# [Goal of the exercise]
Please transcribe, exactly and only, the lines of the records below from the one holding "Task: Choose When I delete from Inbox" to the very end.

# [Input data]
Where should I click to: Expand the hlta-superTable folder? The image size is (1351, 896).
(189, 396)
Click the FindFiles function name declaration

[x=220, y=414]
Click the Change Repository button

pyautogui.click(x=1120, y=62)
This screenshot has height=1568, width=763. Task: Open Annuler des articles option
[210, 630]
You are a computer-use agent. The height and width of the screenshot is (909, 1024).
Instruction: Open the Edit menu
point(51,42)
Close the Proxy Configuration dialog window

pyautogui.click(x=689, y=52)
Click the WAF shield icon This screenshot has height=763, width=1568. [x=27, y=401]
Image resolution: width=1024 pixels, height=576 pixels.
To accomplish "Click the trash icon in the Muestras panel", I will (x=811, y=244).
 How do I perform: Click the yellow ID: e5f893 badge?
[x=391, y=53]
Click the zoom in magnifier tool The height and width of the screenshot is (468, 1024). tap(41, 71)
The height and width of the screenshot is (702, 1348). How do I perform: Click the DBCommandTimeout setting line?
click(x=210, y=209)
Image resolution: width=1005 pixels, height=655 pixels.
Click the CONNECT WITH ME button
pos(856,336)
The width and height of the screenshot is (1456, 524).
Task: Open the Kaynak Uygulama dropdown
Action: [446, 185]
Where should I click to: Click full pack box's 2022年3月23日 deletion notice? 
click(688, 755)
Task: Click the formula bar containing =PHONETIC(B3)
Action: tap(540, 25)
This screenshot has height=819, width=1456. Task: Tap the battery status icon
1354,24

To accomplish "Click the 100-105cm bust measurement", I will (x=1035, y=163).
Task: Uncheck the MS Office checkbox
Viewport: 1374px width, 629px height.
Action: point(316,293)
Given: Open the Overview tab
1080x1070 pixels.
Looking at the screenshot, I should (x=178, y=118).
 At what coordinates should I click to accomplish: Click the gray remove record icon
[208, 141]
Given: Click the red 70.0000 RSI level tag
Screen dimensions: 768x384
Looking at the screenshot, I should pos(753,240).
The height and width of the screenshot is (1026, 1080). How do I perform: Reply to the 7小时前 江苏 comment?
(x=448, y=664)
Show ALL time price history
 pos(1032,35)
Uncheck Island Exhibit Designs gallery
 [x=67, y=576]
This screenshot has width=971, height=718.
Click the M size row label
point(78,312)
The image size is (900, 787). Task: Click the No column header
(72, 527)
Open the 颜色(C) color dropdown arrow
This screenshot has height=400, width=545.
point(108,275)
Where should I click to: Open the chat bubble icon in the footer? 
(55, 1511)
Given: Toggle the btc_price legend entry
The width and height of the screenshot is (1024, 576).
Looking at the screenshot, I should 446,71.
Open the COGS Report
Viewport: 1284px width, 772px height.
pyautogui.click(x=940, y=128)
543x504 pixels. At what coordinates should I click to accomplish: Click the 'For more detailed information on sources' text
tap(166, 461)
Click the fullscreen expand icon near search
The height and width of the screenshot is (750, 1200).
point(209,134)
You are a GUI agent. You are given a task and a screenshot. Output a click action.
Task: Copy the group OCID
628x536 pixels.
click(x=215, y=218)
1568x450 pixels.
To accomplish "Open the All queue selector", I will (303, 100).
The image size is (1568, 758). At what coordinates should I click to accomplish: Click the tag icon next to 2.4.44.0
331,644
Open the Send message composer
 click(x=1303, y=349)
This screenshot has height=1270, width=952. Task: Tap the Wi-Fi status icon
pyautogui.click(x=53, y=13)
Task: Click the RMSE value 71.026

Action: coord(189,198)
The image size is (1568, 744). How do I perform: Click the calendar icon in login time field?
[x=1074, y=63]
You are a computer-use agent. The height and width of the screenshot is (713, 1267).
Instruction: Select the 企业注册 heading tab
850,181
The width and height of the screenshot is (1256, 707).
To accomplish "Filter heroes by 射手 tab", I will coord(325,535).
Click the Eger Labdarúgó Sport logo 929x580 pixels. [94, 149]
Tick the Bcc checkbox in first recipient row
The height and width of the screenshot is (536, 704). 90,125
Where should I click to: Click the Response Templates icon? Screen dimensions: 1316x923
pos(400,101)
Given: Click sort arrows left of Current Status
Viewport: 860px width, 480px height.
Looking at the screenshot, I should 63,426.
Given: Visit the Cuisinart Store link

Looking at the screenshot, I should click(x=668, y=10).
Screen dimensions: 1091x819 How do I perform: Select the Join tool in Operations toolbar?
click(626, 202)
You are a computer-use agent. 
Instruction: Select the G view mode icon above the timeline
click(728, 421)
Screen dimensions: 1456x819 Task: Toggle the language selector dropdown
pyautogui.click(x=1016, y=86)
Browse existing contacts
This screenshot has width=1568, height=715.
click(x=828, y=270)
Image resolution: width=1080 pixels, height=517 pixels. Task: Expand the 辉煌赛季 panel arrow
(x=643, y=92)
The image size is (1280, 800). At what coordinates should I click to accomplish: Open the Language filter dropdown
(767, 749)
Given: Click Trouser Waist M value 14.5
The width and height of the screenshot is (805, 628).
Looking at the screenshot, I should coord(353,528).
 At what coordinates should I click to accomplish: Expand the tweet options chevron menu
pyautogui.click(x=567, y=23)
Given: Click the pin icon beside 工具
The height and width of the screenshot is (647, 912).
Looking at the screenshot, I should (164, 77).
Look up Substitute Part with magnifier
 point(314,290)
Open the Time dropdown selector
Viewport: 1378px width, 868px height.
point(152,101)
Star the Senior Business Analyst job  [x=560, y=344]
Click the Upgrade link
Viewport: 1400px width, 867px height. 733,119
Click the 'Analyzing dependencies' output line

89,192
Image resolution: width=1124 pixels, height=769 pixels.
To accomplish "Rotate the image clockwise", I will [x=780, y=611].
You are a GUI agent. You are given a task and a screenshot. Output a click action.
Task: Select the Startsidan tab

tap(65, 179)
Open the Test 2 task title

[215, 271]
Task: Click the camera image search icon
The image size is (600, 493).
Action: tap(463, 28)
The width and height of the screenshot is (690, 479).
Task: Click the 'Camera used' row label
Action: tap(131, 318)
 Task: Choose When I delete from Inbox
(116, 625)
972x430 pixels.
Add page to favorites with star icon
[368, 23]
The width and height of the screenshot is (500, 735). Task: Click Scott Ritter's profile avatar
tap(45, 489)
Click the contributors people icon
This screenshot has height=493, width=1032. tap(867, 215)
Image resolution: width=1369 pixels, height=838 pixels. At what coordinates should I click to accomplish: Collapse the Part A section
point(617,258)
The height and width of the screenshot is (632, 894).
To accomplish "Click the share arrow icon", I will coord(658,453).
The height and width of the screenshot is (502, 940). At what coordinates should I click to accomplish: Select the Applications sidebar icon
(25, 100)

# [Answer section]
 Task: Choose When I delete from Inbox
(116, 625)
972x430 pixels.
Add page to favorites with star icon
[368, 23]
The width and height of the screenshot is (500, 735). Task: Click Scott Ritter's profile avatar
tap(45, 489)
Click the contributors people icon
This screenshot has height=493, width=1032. tap(867, 215)
Image resolution: width=1369 pixels, height=838 pixels. At what coordinates should I click to accomplish: Collapse the Part A section
point(617,258)
The height and width of the screenshot is (632, 894).
To accomplish "Click the share arrow icon", I will coord(658,453).
The height and width of the screenshot is (502, 940). At what coordinates should I click to accomplish: Select the Applications sidebar icon
(25, 100)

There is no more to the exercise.